A personal Learning Network, or PLN is a resource used by teachers to enhance the their teaching skills.  It is other educators, parents, or school personnel who collaborate and share ideas, on how to better improve the teaching and education experience.  To start creating my PLN I have used Twitter, Diigo, and CLassroom 2.0.  These tools will help me as a future educator to reach out to the education community to get ideas, input, and outside viewpoints from a group of people who are passionate about education, so much so that they use and contribute to PLNs.

TWITTER:  I participated in a Twitter discusion through the use of a program called Tweet Chat.  Tweet Chat organizes the discussion, and allows one to pause the conversation, and go back, incase the conversation is happening to fast, or if their is an important piece of information that was missed.  I participated in a group discussion under the hash tag #edchat.  This hash tag lets the user know that all the information they are receiving is from other users using the same hash tag, that way you can know that all the information has to do with education.  The #edchat group meets on Tuesday at 1:00 P.M.  The discussion I participated in was "What specific methods can schools use to involve parents in a positive way?"  I learned that this was the topic by just typing the question "what is today's topic?"  The information came in fits and starts.  First I would see maybe one or two comments appear, but then there would dump like ten or more comments at once.  At first I would pause to try and read all of the comments, but I soon realized that many of the comments did not merit pausing the whole show for.  The other thing is that when I did pause I was even further behind.  I read a couple of really good ideas, one that I really liked was to contact parents once in a while for positive reasons.  Usually a call home means that the student is in trouble in school, so parents start to dread hearing from their child's teachers, I definitely think that we as educators should establish an open line of communication with the parents and get them involved in a way other then as disciplinarian, because that not only alienates the parents, it also makes the students dislike parent involvement.  There were also some bad ideas too.  One person wanted to do "morning muffins with moms, or doughnuts with dads".  Personally I cringed at this idea because I, like many people grew up in a single working mother household.  This idea seems to only benefit children who are already fortunate enough to have parents who are either both involved, or are able to take time in the morning, when most people have to work.  It seems that the parents who need to be reached out to, to be involved, most likely would not have the luxury of being able to attend morning muffins with mom.

Diigo:  Is a great way to find helpful internet sites that have been screened by people who are not out to profit, i.e. advertisers.  Diigo allows you, and other people you follow, to bookmark helpful sites, and to attach key words that will help you locate that page.  For .....


Tuesday, April 26, 2011

Journal 9 (NETS I, II, & III)

Waters, J.K. (2011).
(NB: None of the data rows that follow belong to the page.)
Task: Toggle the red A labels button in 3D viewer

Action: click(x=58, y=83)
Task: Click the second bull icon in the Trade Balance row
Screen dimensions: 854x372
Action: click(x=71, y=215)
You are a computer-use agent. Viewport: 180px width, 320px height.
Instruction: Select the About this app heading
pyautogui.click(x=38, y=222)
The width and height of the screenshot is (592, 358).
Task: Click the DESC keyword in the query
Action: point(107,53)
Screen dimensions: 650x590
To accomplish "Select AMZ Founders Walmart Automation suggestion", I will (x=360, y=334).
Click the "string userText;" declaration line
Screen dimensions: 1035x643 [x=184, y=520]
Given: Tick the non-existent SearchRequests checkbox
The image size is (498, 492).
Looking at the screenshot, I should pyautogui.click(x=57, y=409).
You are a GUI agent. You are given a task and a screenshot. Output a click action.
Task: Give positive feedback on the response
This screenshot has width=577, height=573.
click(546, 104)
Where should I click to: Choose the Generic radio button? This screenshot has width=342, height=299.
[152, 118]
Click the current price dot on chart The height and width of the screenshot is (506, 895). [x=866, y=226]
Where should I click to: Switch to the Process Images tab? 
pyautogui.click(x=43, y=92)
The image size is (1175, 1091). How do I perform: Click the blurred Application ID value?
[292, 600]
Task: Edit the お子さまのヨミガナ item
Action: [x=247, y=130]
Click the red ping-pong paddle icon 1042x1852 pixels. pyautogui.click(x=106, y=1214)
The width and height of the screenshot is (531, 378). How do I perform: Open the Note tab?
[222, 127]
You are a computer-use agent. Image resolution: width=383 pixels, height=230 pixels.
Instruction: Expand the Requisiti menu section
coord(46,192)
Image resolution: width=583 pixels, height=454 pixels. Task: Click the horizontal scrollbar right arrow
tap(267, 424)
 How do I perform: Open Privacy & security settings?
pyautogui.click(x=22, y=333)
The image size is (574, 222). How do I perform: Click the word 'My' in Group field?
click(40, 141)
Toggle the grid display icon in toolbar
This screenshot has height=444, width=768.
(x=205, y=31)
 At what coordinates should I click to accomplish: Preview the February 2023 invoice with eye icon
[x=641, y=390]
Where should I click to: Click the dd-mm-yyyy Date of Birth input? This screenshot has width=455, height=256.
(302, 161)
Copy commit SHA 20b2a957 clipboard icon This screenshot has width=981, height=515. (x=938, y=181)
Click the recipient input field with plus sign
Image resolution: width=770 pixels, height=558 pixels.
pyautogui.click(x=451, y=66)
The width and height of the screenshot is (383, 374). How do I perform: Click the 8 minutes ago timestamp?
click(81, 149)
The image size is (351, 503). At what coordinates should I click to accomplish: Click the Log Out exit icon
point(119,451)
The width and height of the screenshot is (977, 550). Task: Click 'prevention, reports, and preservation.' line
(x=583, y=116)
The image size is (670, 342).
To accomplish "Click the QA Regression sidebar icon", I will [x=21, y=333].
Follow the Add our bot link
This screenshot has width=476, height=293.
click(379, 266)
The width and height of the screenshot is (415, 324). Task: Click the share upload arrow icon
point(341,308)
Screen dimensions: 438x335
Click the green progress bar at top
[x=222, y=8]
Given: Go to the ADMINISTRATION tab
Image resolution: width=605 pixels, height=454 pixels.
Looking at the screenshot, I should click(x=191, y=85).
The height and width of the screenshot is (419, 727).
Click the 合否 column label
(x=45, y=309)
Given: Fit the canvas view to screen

Teaching Green. t I h I e Journal, 38(4), 13-14.

This article offers several sources for teaching environmental awareness and responsibility. I like the idea of providing environmental education in an interactive website. As kids play with the different websites they will be learning how to better take care of the world they live in, and they may not even be aware of the learning taking place due to the fun, and exploratory nature of navigating the sites. There are also some sources provided for the teacher themselves, like the EPA's site, to provide ideas for environmental based curriculum. It is a good idea to start fostering positive ideas and behaviors towards the environment at a young age, so that students grow up knowing and understanding the impact they have on their world, both positive and negative.

Question 1. What sources are you likely to use in the future?

Answer 1. I really like the site EEK! environmental education for kids. When ever we can make something educational fun, it is a great way to get students excited about learning. I also like the idea of going directly to the EPA's site, that way we can be sure that the facts and ideas we get are rooted with some sort of research to back them up.

Question 2. What are some ways you can create an environmentally responsible classroom?

Answer 2. For starters it is important to have just as many recycling bins as trash bins available. Next I will try to make as many assignments paperless as possible. Lastly I will model clean living by riding a bicycle to school rather than drive, whenever possible.

Wednesday, April 20, 2011

Journal # 8 (NETS IV & V)

Point/counterpoint: Should Schools be Held Responsible for Cyberbullying?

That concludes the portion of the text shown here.